彼女、流石琴巳は残念そうに携帯ハードを手元に戻すと、そのままケースに仕舞いこみ、半ば空に近いバッグの中へ乱雑に突っ込んだ。そうすると、壁際なのをいいことに、壁を背もたれに、そして椅子の背もたれを肘起きにして、此方へと向き直った。
話しを、お喋りをする準備は整ったようだった。
私は仕方無しに彼女へと、頬杖をついて向く。これからあるであろう怒涛の展開に備えて少しでも体力を温存しておこうと考えた矢先の出来事であるから、少しばかり自棄になっているのだ。
しかし彼女はそれを気にした様子も無く、口を開く。
「杉林さんは、同じ中学の連れがいたりする?」
「ん? いや、居ないけど」
居たらこの学校など選んでいない。
付け足したいが、意味はないし、だからなんだというのだろうかと自分でも思えた。
「へぇ、実はあたしもそうなんだ」
彼女は何故だかふふんと胸を反らす。薄っぺらい胸板が強調されて、妙に虚しくなってきた。偽乳とパッドのあわせ技を持つ私よりも小さいオリジナル乳房は、どうにも哀れになってくるが――どうも嫌いになれないのが、私の良いトコロであり悪いトコロでもあるのだろう。そもそもこの趣味は”私”のものではないのだが。
「ところで、ゲームとか好きなんだ?」
――だが。
だが、私は我慢出来なかった。
私が何のためにここに居てなぜ杉林瑞希になっているのか、なぜ彼女になろうと思ったのか忘れたように、それを口にしてしまった。自分の、本当の己が腹の底から溢れ出るようだった。

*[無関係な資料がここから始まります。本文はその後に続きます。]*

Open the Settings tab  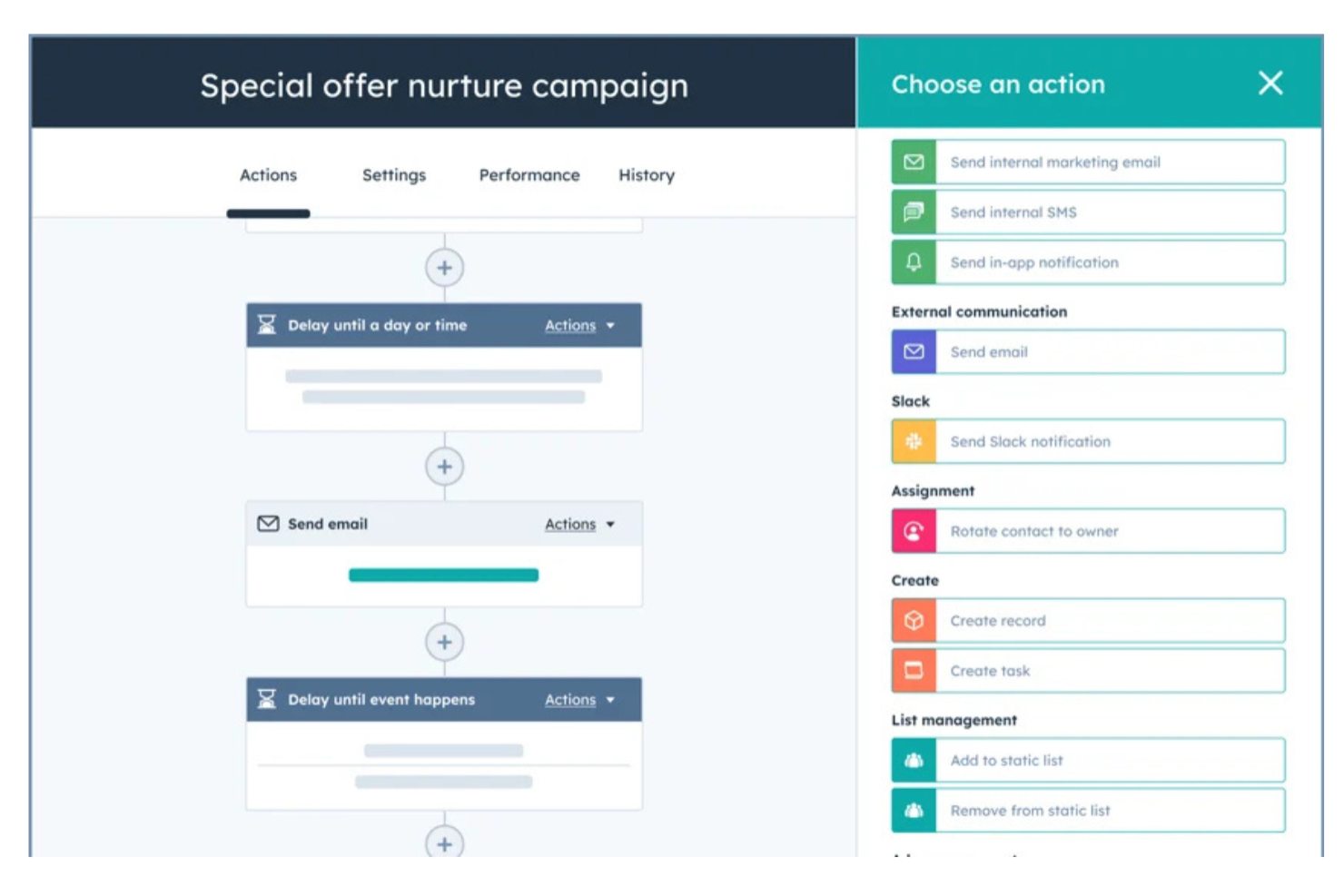coord(394,175)
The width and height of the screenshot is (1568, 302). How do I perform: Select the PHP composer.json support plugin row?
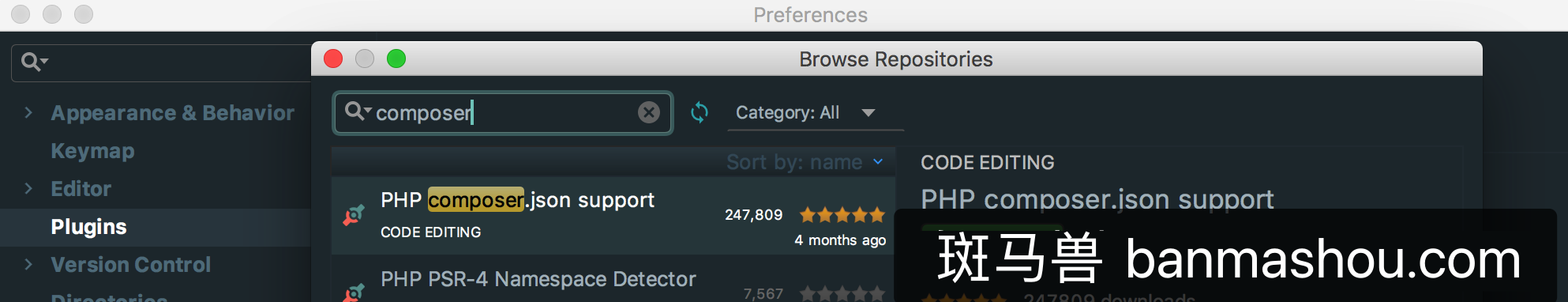click(613, 215)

しかし、それを待っていたのか、彼女は私の心中なぞ知らぬように瞳を輝かせる。”同類”だと見られたか――琴巳は大きく頷いて、満面の笑みを浮かべていた。私はうな垂れた。
そこで私は、適度に自分を生かし殺す案を思いつく。
彼女の言葉を受け止めそして適当に返しながら、教室内の人口密度が如実に上がるのを感じながら、心に刻み込んだ。
己の趣味は生かす。だが人格、性別、容姿は杉林瑞希だ。飴と鞭といえば聞こえは良いが、詰まるとろ単なる意志薄弱だ。この調子では、普通に女の子に恋心を抱いてしまいそうで背筋がぞっとするが――まぁ、ソレは無いだろう。
何はともあれ、これが私の二つ目の分岐であり、そして当分訪れない最初の内の最後の選択だった。